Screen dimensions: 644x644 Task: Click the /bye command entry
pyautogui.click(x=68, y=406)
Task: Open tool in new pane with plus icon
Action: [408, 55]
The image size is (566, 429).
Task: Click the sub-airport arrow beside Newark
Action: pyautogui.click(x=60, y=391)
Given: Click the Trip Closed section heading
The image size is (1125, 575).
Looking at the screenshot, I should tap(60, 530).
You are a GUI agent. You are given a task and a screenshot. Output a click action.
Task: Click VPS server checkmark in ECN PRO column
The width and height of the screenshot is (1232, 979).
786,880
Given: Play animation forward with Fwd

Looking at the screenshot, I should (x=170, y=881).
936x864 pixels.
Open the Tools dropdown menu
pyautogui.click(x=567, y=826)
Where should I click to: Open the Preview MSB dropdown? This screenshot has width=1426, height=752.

☆ ☆ ☆ ☆

▸ **TASK STATEMENT**
Type out the material again exactly as presented.

▸ **RESULT**
Screen dimensions: 644x644 Task: Click the /bye command entry
pyautogui.click(x=68, y=406)
Task: Open tool in new pane with plus icon
Action: [408, 55]
The image size is (566, 429).
Task: Click the sub-airport arrow beside Newark
Action: pyautogui.click(x=60, y=391)
Given: Click the Trip Closed section heading
The image size is (1125, 575).
Looking at the screenshot, I should tap(60, 530).
You are a GUI agent. You are given a task and a screenshot. Output a click action.
Task: Click VPS server checkmark in ECN PRO column
The width and height of the screenshot is (1232, 979).
786,880
Given: Play animation forward with Fwd

Looking at the screenshot, I should (x=170, y=881).
936x864 pixels.
Open the Tools dropdown menu
pyautogui.click(x=567, y=826)
Where should I click to: Open the Preview MSB dropdown? This screenshot has width=1426, height=752.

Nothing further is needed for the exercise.